“What’s for dinner?” is not a simple question anymore.
Everywhere you look, there’s a breaking news headline about what you should and shouldn’t eat. The conflicting advice can be overwhelming, leaving you scratching your head when you open the fridge.
Well, have no fear, conscientious lady – there is a tried and true food bible on which you can rely, and it’s comprised of only two words. Whole foods (no, not the chain!)
We’re talking about foods that are natural, minimally processed and don’t undergo a drastic transformation from their place of origin (the ground, a tree or the sea) to your plate. A good way to think about whole foods is to think about three categories: whole grains, greens and seeds.
Hungry yet? Let’s dig in…
When it comes to healthy foods, bread and pasta have generally been given a bad rap. The reality is, eating breads and pastas made with whole grains is key to reaping their benefits. Put down the bag of white flour, and enter into the world of whole wheat flour, where you can still eat real pasta with your mom’s famous sauce and indulge in a rice bowl every once in a while (brown rice for the win)!
Whole grains, versus refined grains, deliver higher amounts of vitamins, minerals, essential fatty acids, antioxidants, phytochemicals and fiber. In addition, whole grains are a perfect complement to preventing cardiovascular disease, type 2 diabetes and cancer!

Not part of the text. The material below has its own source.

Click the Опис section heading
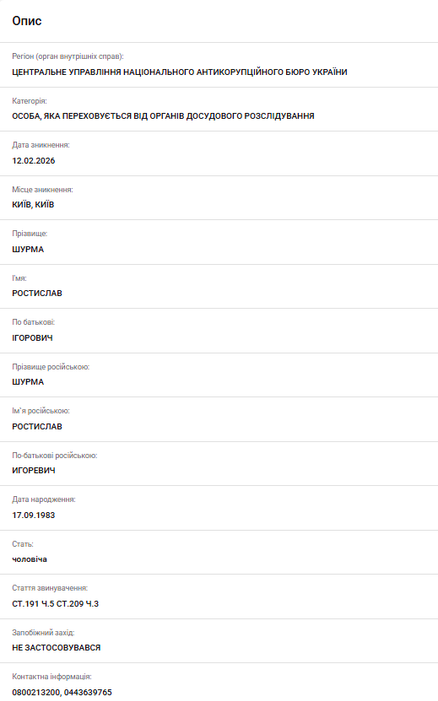438x701 pixels. [27, 21]
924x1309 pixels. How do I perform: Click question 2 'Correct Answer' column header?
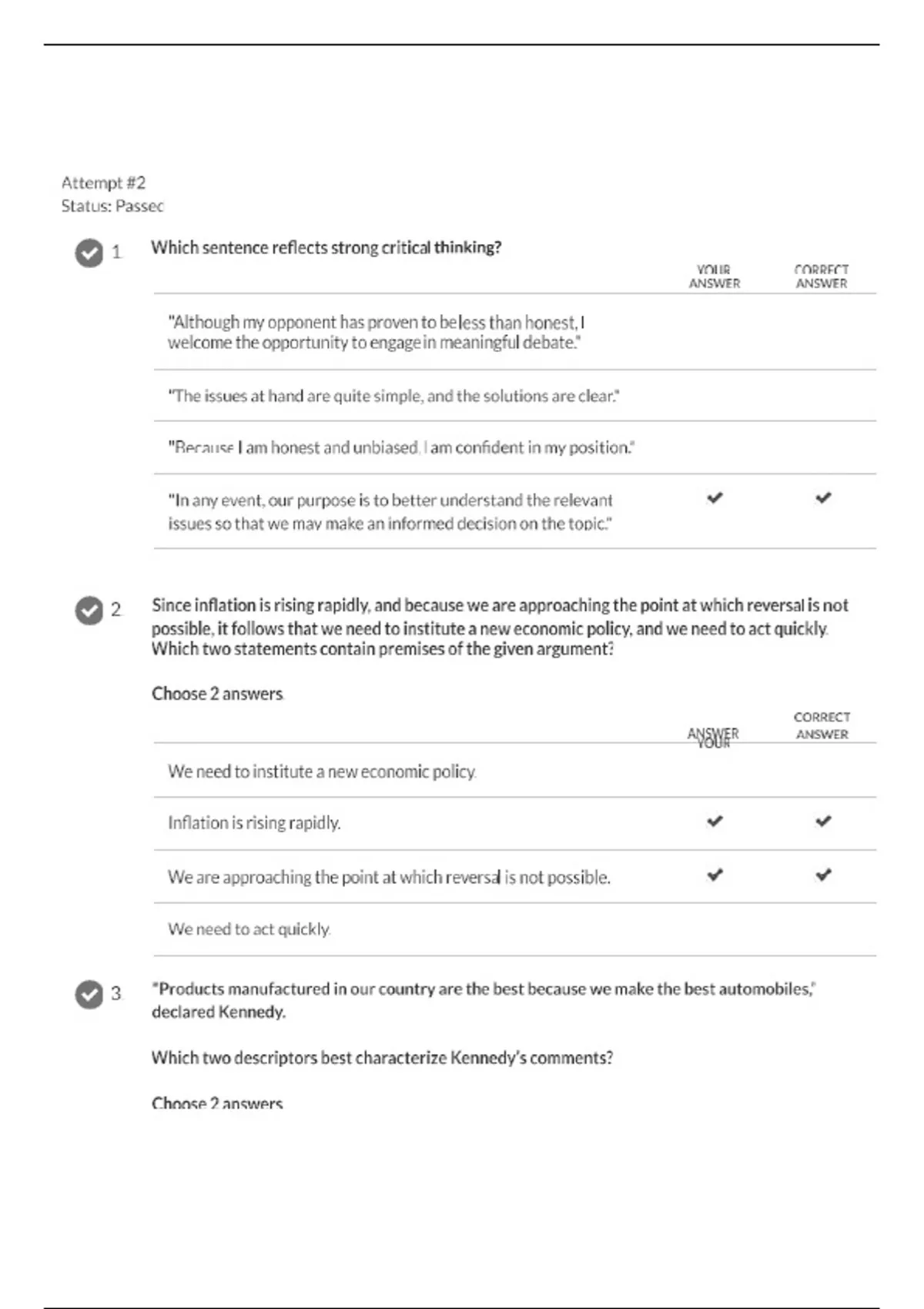pyautogui.click(x=822, y=725)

How does this translate into what’s for dinner? Stay away from white enriched flour and choose bread and pasta made from whole grains such as whole rye, whole wheat, quinoa (yes, it’s a grain, not a seed) and buckwheat. These whole grain options add a unique flavor to your morning bagel while mindlessly delivering health benefits.
If you are gluten free, don’t fret! There are healthy whole grain bread options that are sure to satisfy your carb cravings. Quinoa, oats and brown rice are the most popular grains used in gluten free bread and pasta options.

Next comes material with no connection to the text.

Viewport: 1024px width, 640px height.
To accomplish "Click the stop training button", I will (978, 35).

So, without further ado, give (whole grain) bread a chance, woman!
Dark Leafy Greens
Before you cringe at the thought of Popeye downing a can of spinach, rest assured we don’t expect you to follow suit. However, there are many nutritional benefits to eating dark leafy greens. Spinach, kale and salad greens contain vitamins A, C and K while broccoli, bok choy and mustard greens provide essential B vitamins. All dark leafy greens contain folate, which is a B vitamin that is essential to preventing cancer and birth defects.
If you’re not one to pull yourself up to a large bowl of salad greens, try tossing spinach and chard into your next stir fry or baking kale into a crisp salty snack! If you’re a smoothie girl, spinach and kale will mix in perfectly with your next peanut butter banana Vitamix concoction.
Trust us, you won’t even know they’re in there!
To be clear, when we say seeds, we don’t mean for you to collect the seeds from the apples or oranges you eat! Below are some of the most nutrient-packed seeds and how to eat them.
- Hemp seeds: Talk about a superfood! Hemp seeds are chock full of both omega-3 and omega-6 fatty acids, as well as 20 amino acids and all 9 essential amino acids, packing this tiny seed full of powerful protein! This mild tasting seed can be sautéed in a quinoa or brown rice dish or simply sprinkled over a leafy green salad.
- Chia seeds: These tiny black seeds deliver a nutrient-rich punch! They are packed full of protein, fiber, antioxidants and calcium. They have been proven to stabilize blood sugar, promote heart health and are full of omega-3 fatty acids! The best way to eat these seeds is to mix them in with a smoothie. You won’t even notice them!
- Pumpkin seeds: Not just consumed during Halloween, pumpkin seeds are a tasty snack that are full of antioxidants shown to fight disease and enhance the body’s immune system. You can buy these seeds raw in your local health food aisle.
- Sunflower seeds: Looks like cracking open sunflower seeds while waiting for the fly balls that never made it to the outfield has finally paid off. These salty seeds are rich in folate, vitamin E, selenium and copper, which are all vital antioxidants. The great thing about these seeds? You already know where to find them!
But before you run out and purchase every seed, green and whole grain on our list, start out small with one or two items and gradually work them into your daily meal routine. You’ll find after a while they will become a lifestyle staple.
And for fish or poultry lovers, we haven’t forgotten about you – fish like salmon and sardines, as well as lean chicken breast, are all great sources of protein and healthy fatty acids that do your body good. Eating fish or chicken one or two times a week is a good way to work fish and animal product into your diet without overloading on them. Because balance is everything.
So now that you’re famished for some good (wh)ole fashioned food, let’s eat!